Work instructions:
1 - In the passage on taking criticism, how do coaches try to deliver corrections in technique?
2 - Proceed with the passage on taking criticism from where it stops.
=== Page extract ===
For most of us, it’s difficult to take criticism. We’re wired to take it personally. Clear pointers about technique get garbled inside our heads and we turn them into moral judgements. It makes the already challenging task of trying something new even more difficult, maybe impossible.
How do we solve this dilemma? As usual, there’s no perfect answer, and there’s not even a single answer, but there are some ideas that over the long haul appear to work for most people. As coaches, we try and deliver corrections in technique as just that – about the technique and not about you as a person. We’re trying to point out a more effective way, not to deliver a moral judgement. As a student, try and take corrections as steps to efficiency, rather than personally.
=== Raw data ===
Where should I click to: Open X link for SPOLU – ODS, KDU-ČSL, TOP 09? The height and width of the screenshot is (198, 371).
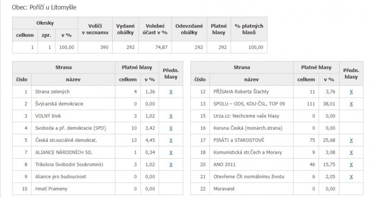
===
Responses for each task:
1 - They deliver them as being about the technique, not about the person.

2 -
Yeah. Great don’t take things personally. So easy, right? Wrong. After all, it is you making the mistake, right? And since it is you doing the thing wrong then the responsibility falls on you and therefore you are wrong. Maybe. Even if it your brain convinces you that this is the true chain of consequences, it doesn’t mean you are wrong in some grandiose sense. It means you’re wrong about this one technique and (more importantly) you can fix it and be right.
Troublingly, even if you correct something in practice, you’ll almost certainly find you keep doing it wrong when the pressure increases. So it goes. It takes a long time to ingrain good (or bad) habits. Be patient with yourself as a student and we promise to be patient as coaches. Together, we’ll improve your technique and heck, maybe it’ll get easier to be wrong (and correct the problem) in the future.